Car Kobili Traoré, lui, a évoqué ses démons. Il a lui-même reconnu que la vision d’une Torah et d’un candélabre avait enflammé sa folie, donnant un visage au « démon » qui le persécutait. Il a massacré sa voisine, qu’il connaissait depuis dix ans, et c’est en prononçant ces mots : « J’ai tué le sheitan [diable en arabe] » qu’il s’en est, semble-t-il, débarrassé en faisant basculer par-dessus le balcon, le corps encore en vie de Sarah Halimi. Si l’abolition de son discernement a débuté puis s’est terminée par le meurtre de sa voisine, ne doit-on pas, dès lors, interroger le nom même de cette éclipse ? N’est-ce pas aussi cela l’antisémitisme, le passage à l’acte assumé de l’irresponsabilité ?
Prêches hallucinés
Il est vrai que la justice ne juge pas les démons, mais elle juge les hommes et les démons qui les habitent. Pourtant, en s’épargnant le jugement de ce crime, c’est aussi le démon de l’antisémitisme qui, ici, a fait l’objet d’une occultation. Or, ces démons se promènent en liberté et pas seulement dans certains quartiers ou certaines communautés, ils peuvent « posséder » certains individus, ils l’ont souvent fait dans l’histoire.
Kobili Traoré s’est dit « possédé » et il le fut sans aucun doute par un imaginaire qu’il n’a pas inventé. Car depuis de nombreux siècles, le discours antisémite a mis les juifs à la place de la domination, de la spoliation, de la dépossession. Et de Céline à Hitler, en passant par Les Protocoles des sages de Sion et autres prêches hallucinés, il n’y a rien de moins « fou » ni de moins singulier que de se croire persécuté par les juifs et de vouloir s’en affranchir. La folie et l’absence de discernement de ce discours, qui a déjà beaucoup tué, n’est pas la circonstance atténuante ni la remise en question mais peut-être bien la signature même du démon antisémite à travers les âges.
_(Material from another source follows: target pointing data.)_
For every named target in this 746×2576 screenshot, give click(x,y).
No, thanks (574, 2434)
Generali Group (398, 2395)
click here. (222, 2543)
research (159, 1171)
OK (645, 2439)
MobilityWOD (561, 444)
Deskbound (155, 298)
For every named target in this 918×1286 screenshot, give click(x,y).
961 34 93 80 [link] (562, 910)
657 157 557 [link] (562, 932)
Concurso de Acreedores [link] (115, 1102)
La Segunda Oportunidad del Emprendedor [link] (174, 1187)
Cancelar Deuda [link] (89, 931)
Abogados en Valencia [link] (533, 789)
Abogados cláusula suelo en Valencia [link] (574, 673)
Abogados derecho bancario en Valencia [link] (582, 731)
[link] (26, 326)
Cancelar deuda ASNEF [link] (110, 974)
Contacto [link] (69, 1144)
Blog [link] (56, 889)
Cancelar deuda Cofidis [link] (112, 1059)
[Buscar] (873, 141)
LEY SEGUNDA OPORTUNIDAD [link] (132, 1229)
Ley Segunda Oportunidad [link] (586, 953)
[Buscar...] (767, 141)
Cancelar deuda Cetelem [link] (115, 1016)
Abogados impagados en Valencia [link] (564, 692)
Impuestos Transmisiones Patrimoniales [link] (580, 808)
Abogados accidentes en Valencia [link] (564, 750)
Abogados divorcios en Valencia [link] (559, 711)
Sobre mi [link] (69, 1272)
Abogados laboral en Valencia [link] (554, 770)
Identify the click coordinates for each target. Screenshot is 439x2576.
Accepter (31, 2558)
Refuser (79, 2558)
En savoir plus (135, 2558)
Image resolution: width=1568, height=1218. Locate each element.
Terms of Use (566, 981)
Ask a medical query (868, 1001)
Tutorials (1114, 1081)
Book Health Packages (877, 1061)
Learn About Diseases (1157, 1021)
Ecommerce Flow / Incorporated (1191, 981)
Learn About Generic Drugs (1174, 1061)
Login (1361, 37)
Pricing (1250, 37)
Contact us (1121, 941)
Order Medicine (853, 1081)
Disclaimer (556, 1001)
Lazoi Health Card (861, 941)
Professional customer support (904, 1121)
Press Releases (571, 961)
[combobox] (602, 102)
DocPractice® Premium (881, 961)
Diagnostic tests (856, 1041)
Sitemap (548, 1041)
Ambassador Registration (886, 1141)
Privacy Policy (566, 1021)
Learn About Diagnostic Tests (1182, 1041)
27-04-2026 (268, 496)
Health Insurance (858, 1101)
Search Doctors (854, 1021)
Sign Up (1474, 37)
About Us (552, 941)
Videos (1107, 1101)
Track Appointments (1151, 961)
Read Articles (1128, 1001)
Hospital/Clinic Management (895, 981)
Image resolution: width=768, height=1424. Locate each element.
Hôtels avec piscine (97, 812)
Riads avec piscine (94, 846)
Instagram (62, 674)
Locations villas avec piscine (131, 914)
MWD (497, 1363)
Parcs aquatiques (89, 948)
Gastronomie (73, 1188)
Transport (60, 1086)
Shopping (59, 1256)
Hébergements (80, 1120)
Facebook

L’antisémitisme est sans doute un meurtre de la responsabilité, le lieu du délestage du sujet et de sa dérobade, comme un passage à l’acte de son propre dessaisissement. Cette force cruelle, qui possède et dépossède le sujet, qui tue en s’abolissant, avait été retenue dans cette affaire. On aurait peut-être pu, au moins, l’interroger. La responsabilité ciblée par sa haine aurait dû être convoquée par la justice, parce que c’est sa fonction, et non congédiée…
Brigitte Stora est essayiste, doctorante en psychanalyse. Elle a publié « Que sont mes amis devenus ? – Les Juifs, Charlie, puis tous les nôtres » (Editions du bord de l’eau, 2016).